Domingo 10 de junio. A las 11 de la noche un grupo de simpatizantes de López Obrador se encontraban en la estación del Metro Revolución. Paradójico el nombre porque las violentas huestes del PRI, presentes en esa estación, olvidaron toda su tradición revolucionaria, la de vencer la opresión, para increpar a simpatizantes amlistas. El video tomado por una persona del otro lado de las vías resulta indignante. Entre gritos de “asesino” los pies vuelan contra estómagos, contra las costillas. Son jóvenes que no tienen miedo y eso irrita a los aficionados priistas, siguen lastimándolos hasta que se cansan y se van. Se escabullen mientras la policía, atónita, contempla el escenario donde los seguidores de AMLO se revisan las heridas y reclaman a la “autoridad” su pasividad.

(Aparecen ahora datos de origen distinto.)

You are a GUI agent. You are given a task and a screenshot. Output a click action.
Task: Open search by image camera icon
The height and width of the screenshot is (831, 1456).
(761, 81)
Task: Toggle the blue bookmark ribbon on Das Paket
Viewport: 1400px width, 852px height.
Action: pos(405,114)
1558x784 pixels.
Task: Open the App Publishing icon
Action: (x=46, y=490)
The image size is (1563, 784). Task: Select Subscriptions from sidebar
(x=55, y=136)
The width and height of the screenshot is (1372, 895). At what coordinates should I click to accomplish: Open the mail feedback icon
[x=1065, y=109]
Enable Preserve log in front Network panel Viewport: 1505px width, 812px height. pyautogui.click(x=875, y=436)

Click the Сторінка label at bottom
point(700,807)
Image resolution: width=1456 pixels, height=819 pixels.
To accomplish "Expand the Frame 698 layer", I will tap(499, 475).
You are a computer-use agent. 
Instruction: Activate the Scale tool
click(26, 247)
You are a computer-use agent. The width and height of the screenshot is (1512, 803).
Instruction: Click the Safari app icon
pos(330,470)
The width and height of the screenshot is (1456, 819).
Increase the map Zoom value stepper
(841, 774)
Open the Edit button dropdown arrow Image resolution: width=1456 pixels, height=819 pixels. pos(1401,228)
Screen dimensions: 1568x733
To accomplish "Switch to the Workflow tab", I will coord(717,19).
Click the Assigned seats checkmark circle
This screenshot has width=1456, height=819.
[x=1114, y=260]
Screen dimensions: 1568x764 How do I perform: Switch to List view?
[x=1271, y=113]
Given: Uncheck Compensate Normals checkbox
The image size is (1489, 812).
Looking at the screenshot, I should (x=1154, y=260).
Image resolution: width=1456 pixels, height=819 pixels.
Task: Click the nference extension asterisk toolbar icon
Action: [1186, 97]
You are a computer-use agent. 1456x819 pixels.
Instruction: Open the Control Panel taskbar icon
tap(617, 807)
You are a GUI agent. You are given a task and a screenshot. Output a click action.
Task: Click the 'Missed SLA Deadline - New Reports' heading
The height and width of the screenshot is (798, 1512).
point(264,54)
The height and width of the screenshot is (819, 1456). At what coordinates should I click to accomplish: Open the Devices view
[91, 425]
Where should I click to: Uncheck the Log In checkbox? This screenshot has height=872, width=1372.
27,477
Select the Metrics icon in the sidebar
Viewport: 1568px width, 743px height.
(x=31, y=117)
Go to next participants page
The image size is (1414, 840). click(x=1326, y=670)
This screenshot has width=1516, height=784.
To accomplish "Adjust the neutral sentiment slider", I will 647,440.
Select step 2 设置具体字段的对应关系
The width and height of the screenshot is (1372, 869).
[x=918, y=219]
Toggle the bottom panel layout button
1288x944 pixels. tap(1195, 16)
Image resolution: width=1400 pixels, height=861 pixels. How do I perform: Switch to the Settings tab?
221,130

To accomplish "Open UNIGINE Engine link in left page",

Lunes 11 de junio. En Villaflores, Chiapas, unos panistas destruían propaganda electoral del candidato priista a la presidencia municipal. Al enterarse del hecho, el candidato del PRI, Ulises Alberto Grajales, considera que se ha dañado tanto a la Patria con ese acto delictivo que los responsables merecen una ejecución. Emprende una persecución, dispara contra los panistas y asesina a uno de ellos. La impunidad sigue presente porque no hay una alerta sobre el asunto, se limitan a su función burocrática de “retirarlo de la candidatura y darlo de baja como miembro del Partido”. Aquí va un poco de sarcasmo: Con tremendas sanciones uno piensa que es recompensa el asesinar para proteger la sagrada y excesiva propaganda electoral (que contamina tanto el medio ambiente como al medio intelectual).

Asesinados, golpizas, persecuciones, insultos, medios de comunicación controlados. Todo como parte de la estrategia mediática de Peña Nieto para intimidar y ganar por medio del miedo a quienes no puede conquistar con su sonrisa de telenovela. Lo bueno es que doce años de gobiernos panistas y setenta y cinco de gobiernos priistas nos han forjado como una generación sin miedo. La muerte es cosa de todos los días gracias a una fallida guerra contra el narcotráfico, ya no tememos morir.  Los estudiantes se han levantado y con ellos todo el pueblo mexicano, tampoco le tenemos miedo al silencio. Por tanto, hay elementos para vencer el fascismo priista y a sus hordas de agitadores. Solamente espero que en esta contienda electoral no se pierdan más vidas y más sangre a raíz de la intolerancia partidista.